(Requirement): Copy the data below line for line, with no changes.
----
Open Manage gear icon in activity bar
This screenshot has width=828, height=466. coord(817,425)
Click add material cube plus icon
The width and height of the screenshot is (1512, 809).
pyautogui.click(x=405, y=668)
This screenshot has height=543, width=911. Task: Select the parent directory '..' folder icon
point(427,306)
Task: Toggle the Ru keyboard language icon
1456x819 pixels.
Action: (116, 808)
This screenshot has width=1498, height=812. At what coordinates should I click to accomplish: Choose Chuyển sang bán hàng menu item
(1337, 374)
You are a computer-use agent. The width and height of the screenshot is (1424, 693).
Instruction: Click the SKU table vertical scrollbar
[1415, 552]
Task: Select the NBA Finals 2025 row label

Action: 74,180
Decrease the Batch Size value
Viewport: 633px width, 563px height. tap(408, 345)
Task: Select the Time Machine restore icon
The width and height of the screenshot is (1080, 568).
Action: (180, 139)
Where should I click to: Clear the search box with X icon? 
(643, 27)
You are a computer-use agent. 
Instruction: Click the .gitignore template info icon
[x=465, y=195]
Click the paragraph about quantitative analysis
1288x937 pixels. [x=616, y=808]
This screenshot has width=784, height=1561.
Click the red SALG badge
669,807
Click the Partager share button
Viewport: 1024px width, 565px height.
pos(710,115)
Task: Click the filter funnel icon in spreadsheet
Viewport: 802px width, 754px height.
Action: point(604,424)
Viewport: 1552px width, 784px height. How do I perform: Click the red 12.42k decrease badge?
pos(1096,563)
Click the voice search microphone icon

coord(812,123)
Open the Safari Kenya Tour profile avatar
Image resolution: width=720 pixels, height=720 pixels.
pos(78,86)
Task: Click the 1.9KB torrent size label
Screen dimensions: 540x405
----
(Response below):
Open Manage gear icon in activity bar
This screenshot has width=828, height=466. coord(817,425)
Click add material cube plus icon
The width and height of the screenshot is (1512, 809).
pyautogui.click(x=405, y=668)
This screenshot has height=543, width=911. Task: Select the parent directory '..' folder icon
point(427,306)
Task: Toggle the Ru keyboard language icon
1456x819 pixels.
Action: (116, 808)
This screenshot has width=1498, height=812. At what coordinates should I click to accomplish: Choose Chuyển sang bán hàng menu item
(1337, 374)
You are a computer-use agent. The width and height of the screenshot is (1424, 693).
Instruction: Click the SKU table vertical scrollbar
[1415, 552]
Task: Select the NBA Finals 2025 row label

Action: 74,180
Decrease the Batch Size value
Viewport: 633px width, 563px height. tap(408, 345)
Task: Select the Time Machine restore icon
The width and height of the screenshot is (1080, 568).
Action: (180, 139)
Where should I click to: Clear the search box with X icon? 
(643, 27)
You are a computer-use agent. 
Instruction: Click the .gitignore template info icon
[x=465, y=195]
Click the paragraph about quantitative analysis
1288x937 pixels. [x=616, y=808]
This screenshot has width=784, height=1561.
Click the red SALG badge
669,807
Click the Partager share button
Viewport: 1024px width, 565px height.
pos(710,115)
Task: Click the filter funnel icon in spreadsheet
Viewport: 802px width, 754px height.
Action: point(604,424)
Viewport: 1552px width, 784px height. How do I perform: Click the red 12.42k decrease badge?
pos(1096,563)
Click the voice search microphone icon

coord(812,123)
Open the Safari Kenya Tour profile avatar
Image resolution: width=720 pixels, height=720 pixels.
pos(78,86)
Task: Click the 1.9KB torrent size label
Screen dimensions: 540x405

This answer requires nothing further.